The way Sam Kaufman describes Henderson Hospital, it sounds like a hotel.
Patients can access room service, and rooms are equipped with natural light and USB ports capable of charging many devices.
“It’s because we’re all about enhancing the patient’s experience,” said Kaufman, the CEO of the newly opened acute-care facility at 1050 W. Galleria Drive.
After nearly four years of planning and development, Henderson Hospital opened Oct. 31 as part of the Valley Health System, which also includes Centennial Hills, Desert Springs, Spring Valley, Summerlin and Valley hospitals.
Oftentimes, Kaufman said those facilities would get patients from the Henderson area who wished they could be closer to home.
“We knew we needed to increase our access to the Henderson community,” he added.
Keith Brill, chief of staff at Henderson Hospital, said in the 20 years he has lived in town, he has seen a number of hospitals built.
“But nothing on the east side of town,” he said.
The 130-bed, $168 million Henderson Hospital was an answer to their requests.
“I think this will help the community tremendously,” Brill added.

The data:

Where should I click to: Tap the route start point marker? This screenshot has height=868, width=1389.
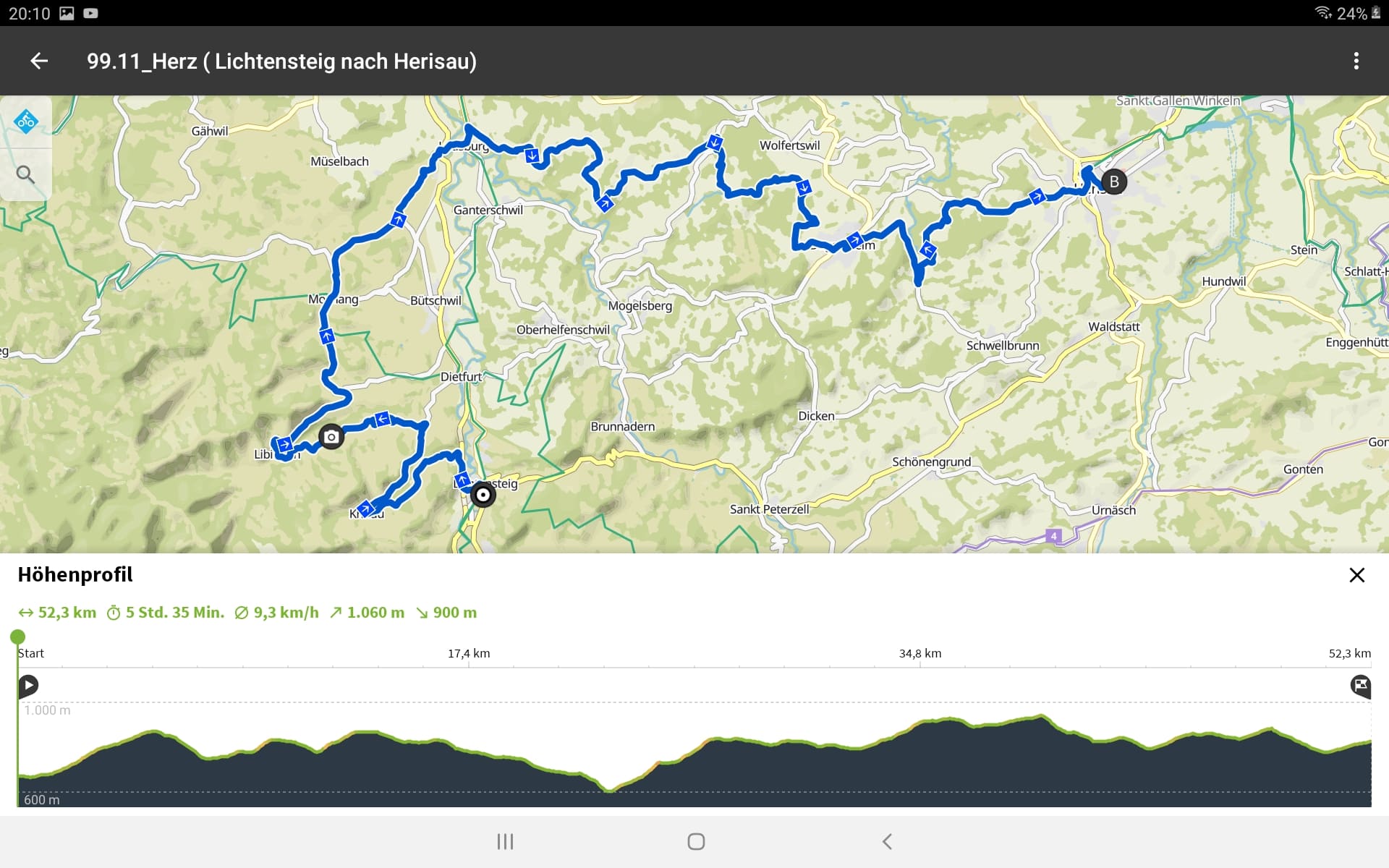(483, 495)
...
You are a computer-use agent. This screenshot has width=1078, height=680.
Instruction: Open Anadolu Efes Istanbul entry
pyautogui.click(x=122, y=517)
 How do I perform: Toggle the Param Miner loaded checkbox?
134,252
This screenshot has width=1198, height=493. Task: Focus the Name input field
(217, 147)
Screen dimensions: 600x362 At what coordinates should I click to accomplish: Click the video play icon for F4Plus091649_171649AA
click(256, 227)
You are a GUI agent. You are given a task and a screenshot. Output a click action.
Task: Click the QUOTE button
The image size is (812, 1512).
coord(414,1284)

Tasks:
1. Answer these questions using the hospital article:
(a) On what date did Henderson Hospital open?
(b) How many beds does Henderson Hospital have?
(c) What position does Keith Brill hold at Henderson Hospital?
2. List every hospital that the hospital article names as part of the Valley Health System, other than Henderson Hospital.
3. Return, word for word, the stretch of the hospital article from "After nearly four" through "of hospitals built.".
Answer from the hospital article alone, without drawing on the data.

Response list:
1.
(a) Oct. 31
(b) 130 beds
(c) Chief of staff

2. Centennial Hills, Desert Springs, Spring Valley, Summerlin, Valley

3.
After nearly four years of planning and development, Henderson Hospital opened Oct. 31 as part of the Valley Health System, which also includes Centennial Hills, Desert Springs, Spring Valley, Summerlin and Valley hospitals.
Oftentimes, Kaufman said those facilities would get patients from the Henderson area who wished they could be closer to home.
“We knew we needed to increase our access to the Henderson community,” he added.
Keith Brill, chief of staff at Henderson Hospital, said in the 20 years he has lived in town, he has seen a number of hospitals built.